Brevio, Giovanni
Nato a Venezia intorno al 1480 e morto dopo il 1545, della sua vita si conosce pochissimo. Sacerdote, assunse incarichi ecclesiastici prima a Ceneda (oggi nel comune di Vittorio Veneto), poi ad Arquà, dove nel 1524 era rettore della chiesa arcipretale. Negli anni successivi si divise probabilmente fra Padova e Venezia. Sembra che intorno al 1542 si trasferisse presso la curia papale, e nel 1545 era probabilmente ancora a Roma. Fu in relazione con Pietro Bembo e con altri poeti e letterati del suo tempo, tra i quali Francesco Berni, Giovanni Della Casa e Pietro Aretino. La considerazione di cui godette è dimostrata dalla sua presenza come interlocutore nel dialogo Della Poetica di Bernardino Daniello e nel De optimo philosophorum genere di Alberto Pasquali; è anche ricordato nel Dialogo della dignità delle donne di Sperone Speroni.

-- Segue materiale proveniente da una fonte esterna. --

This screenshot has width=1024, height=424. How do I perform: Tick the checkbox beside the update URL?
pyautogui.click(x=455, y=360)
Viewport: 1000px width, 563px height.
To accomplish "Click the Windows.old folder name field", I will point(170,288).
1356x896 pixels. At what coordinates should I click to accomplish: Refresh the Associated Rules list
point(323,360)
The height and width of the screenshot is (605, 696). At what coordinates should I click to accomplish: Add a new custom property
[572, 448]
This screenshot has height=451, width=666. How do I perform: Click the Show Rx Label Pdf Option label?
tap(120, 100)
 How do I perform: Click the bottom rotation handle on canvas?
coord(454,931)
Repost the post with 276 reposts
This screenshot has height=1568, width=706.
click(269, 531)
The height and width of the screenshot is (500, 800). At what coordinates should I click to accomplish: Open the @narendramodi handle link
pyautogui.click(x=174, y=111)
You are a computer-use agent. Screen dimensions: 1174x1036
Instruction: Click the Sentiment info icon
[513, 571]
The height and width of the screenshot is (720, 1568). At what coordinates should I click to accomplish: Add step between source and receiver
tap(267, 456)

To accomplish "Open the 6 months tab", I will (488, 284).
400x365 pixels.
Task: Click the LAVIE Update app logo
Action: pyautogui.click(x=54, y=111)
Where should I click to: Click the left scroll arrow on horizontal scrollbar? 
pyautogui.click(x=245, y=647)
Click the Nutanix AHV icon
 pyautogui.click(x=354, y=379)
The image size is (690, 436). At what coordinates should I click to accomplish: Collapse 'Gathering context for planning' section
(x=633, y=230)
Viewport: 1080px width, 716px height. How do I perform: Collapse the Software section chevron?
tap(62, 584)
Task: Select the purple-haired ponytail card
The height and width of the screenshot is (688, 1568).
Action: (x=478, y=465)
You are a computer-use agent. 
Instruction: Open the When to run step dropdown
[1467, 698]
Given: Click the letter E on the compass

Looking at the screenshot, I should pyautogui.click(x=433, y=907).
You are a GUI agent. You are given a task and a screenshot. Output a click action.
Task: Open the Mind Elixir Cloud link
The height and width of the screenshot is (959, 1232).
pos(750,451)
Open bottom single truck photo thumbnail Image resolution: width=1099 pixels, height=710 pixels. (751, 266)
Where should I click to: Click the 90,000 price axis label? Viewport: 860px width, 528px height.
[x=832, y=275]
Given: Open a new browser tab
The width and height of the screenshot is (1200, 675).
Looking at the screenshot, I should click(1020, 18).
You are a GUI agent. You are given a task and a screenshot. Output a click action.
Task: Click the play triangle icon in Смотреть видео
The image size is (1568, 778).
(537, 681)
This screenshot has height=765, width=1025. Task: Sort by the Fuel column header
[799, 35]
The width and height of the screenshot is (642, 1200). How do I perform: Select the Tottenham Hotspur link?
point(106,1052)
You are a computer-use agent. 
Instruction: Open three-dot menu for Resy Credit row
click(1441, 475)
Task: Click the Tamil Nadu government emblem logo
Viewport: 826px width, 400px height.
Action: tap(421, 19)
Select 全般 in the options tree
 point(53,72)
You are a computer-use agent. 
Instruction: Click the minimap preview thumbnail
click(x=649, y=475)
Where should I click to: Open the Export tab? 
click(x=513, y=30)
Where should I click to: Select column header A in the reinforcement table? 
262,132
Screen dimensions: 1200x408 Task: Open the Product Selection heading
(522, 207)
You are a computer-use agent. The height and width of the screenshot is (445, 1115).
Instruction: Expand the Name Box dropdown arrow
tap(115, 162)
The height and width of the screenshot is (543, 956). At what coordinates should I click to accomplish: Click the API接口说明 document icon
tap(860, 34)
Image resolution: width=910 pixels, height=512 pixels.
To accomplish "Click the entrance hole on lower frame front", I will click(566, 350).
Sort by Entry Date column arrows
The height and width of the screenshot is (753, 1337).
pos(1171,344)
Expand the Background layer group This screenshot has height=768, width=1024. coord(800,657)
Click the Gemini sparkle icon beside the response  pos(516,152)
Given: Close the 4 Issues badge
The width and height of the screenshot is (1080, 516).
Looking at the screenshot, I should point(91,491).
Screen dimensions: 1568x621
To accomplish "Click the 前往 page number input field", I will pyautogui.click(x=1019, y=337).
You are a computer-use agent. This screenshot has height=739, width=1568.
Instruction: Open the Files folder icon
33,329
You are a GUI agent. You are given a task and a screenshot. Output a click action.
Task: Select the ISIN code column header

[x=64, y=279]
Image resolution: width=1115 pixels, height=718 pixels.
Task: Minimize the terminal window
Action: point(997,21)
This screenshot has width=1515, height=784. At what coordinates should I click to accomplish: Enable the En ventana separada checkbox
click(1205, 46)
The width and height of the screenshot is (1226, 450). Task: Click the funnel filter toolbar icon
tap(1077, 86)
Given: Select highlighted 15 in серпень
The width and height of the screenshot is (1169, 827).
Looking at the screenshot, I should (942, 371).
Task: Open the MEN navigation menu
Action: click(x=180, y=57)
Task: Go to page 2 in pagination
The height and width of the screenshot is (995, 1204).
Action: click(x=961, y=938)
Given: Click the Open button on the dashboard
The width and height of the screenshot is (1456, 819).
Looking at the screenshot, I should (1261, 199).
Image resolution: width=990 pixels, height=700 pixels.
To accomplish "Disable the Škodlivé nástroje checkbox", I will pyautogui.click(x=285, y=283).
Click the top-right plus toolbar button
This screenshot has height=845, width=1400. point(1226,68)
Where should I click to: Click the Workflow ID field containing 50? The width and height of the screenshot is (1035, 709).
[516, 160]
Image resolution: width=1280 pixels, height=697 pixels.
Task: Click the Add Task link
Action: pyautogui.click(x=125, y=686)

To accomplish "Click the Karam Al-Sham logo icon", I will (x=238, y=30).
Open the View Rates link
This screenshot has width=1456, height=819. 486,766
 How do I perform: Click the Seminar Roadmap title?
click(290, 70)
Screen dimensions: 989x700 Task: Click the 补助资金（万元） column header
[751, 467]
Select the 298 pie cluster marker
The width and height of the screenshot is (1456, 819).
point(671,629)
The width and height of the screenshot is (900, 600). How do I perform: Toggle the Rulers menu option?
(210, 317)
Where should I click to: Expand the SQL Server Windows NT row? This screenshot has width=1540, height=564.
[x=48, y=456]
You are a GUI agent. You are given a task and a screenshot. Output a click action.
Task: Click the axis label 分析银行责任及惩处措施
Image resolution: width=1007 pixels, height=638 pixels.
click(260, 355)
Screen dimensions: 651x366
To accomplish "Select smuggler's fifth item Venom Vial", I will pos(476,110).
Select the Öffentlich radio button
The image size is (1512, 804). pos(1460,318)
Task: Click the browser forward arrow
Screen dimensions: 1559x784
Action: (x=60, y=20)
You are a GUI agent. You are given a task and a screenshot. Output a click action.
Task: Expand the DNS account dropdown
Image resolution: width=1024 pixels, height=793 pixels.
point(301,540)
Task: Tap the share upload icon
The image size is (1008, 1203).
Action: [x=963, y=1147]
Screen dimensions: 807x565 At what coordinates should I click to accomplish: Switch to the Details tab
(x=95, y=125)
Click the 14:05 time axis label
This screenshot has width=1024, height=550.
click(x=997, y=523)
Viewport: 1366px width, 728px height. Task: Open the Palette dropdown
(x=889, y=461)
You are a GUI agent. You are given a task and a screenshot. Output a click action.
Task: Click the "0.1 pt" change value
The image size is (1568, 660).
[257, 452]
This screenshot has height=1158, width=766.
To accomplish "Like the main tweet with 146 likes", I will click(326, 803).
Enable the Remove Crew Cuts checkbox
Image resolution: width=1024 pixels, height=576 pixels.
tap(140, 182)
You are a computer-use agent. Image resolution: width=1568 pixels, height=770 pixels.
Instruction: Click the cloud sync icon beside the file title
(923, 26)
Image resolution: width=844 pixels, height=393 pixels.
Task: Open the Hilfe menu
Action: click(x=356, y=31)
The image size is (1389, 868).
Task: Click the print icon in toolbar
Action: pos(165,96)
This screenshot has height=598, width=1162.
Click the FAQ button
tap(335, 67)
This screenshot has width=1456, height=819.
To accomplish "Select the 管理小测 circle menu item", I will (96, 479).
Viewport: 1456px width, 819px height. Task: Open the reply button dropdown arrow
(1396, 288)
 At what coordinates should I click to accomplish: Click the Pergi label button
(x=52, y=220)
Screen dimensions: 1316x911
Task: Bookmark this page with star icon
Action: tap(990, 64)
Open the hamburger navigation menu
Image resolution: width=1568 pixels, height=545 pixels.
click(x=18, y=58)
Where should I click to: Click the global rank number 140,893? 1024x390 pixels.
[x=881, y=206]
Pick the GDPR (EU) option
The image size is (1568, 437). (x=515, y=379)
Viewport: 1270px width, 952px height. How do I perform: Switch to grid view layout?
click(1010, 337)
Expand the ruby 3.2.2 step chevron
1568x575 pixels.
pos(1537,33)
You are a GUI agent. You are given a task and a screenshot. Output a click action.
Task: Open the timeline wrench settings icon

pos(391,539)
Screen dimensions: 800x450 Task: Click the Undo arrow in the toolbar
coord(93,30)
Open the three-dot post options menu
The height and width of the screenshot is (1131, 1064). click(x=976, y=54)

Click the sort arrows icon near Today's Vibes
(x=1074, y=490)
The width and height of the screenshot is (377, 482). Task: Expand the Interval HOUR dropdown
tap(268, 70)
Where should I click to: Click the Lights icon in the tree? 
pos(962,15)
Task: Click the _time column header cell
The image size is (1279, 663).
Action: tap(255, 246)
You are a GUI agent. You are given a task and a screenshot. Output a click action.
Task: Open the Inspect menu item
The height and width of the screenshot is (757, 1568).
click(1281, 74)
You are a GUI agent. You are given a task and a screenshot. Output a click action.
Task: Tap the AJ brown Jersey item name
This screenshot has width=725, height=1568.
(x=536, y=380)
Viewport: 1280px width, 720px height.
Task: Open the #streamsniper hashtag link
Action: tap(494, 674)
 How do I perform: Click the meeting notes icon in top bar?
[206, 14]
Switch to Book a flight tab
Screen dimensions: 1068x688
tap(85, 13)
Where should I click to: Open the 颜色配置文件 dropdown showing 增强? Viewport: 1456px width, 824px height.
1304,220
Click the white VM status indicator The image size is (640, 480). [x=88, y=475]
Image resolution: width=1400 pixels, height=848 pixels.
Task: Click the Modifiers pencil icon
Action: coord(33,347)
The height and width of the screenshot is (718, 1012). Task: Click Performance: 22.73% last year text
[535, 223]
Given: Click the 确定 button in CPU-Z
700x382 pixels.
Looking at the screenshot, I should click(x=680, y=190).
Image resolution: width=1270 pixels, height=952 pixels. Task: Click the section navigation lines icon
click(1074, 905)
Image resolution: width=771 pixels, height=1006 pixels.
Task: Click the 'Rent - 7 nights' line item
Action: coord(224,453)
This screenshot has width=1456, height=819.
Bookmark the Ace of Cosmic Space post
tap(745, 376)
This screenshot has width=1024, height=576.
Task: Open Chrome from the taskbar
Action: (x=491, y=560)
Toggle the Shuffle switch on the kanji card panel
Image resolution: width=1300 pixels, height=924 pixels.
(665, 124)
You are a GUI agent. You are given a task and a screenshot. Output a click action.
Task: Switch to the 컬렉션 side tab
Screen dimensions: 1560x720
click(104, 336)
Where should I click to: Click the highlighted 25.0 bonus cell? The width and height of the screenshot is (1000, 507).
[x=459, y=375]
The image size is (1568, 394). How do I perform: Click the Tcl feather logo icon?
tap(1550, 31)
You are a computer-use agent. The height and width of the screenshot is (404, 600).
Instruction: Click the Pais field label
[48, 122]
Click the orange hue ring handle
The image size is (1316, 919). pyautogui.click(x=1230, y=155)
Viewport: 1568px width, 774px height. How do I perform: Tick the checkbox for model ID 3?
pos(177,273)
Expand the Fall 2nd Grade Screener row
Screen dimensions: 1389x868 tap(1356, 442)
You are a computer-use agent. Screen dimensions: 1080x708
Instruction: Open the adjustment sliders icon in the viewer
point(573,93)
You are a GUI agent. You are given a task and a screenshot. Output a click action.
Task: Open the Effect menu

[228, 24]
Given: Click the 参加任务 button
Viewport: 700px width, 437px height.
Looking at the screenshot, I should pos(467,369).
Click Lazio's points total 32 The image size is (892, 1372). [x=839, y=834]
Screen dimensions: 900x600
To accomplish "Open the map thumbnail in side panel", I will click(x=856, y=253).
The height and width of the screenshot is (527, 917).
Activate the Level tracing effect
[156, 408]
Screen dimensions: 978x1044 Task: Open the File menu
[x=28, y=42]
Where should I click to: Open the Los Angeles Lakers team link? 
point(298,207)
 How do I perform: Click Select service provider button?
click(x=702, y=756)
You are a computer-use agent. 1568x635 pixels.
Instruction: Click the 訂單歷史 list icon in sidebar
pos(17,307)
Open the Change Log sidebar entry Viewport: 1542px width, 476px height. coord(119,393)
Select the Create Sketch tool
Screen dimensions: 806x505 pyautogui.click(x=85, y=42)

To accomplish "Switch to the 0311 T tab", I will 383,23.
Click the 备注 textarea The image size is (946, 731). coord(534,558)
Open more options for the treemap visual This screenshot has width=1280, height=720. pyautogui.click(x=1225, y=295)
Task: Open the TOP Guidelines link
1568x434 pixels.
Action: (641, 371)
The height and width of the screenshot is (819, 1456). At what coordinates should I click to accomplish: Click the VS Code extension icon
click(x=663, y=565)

La sua opera è contenuta nel volume Rime et prose volgari di mons. Giovanni Brevio, stampato a Roma presso Antonio Blado nel 1545, con dedica al cardinale Alessandro Farnese. Si tratta della raccolta di scritti eterogenei: un canzonieretto amoroso di ispirazione petrarchesca, sei novelle, l’ultima delle quali è una variante della Favola o novella di Belfagor di M. (ma nell’esemplare della Biblioteca Universitaria Alessandrina di Roma, che rappresenta una successiva emissione, sono sette: il testo aggiunto è quello della finora anonima novella di Dioneo e Lisetta, la cui scoperta si deve a Flaminia Belfiore, che l’ha trattata in Giovanni Brevio e la novella di Dioneo e Lisetta, tesi di laurea discussa presso la facoltà di Lettere e Filosofia dell’Università “La Sapienza” di Roma, anno accademico 2011-12), il volgarizzamento dell’orazione A Nicocle di Isocrate, un trattatello filosofico Della vita tranquilla e un secondo corpus di quattro novelle brevi precedute da una prefazione, raccolto sotto il titolo De la miseria humana. È proprio la presenza fra le novelle di B. del racconto di Belfagor, letteralmente coincidente per circa il 40% con quello di M., ad associare nelle reazioni che seguirono alla pubblicazione di Rime et prose il nome del monsignore veneziano a quello dello scrittore fiorentino.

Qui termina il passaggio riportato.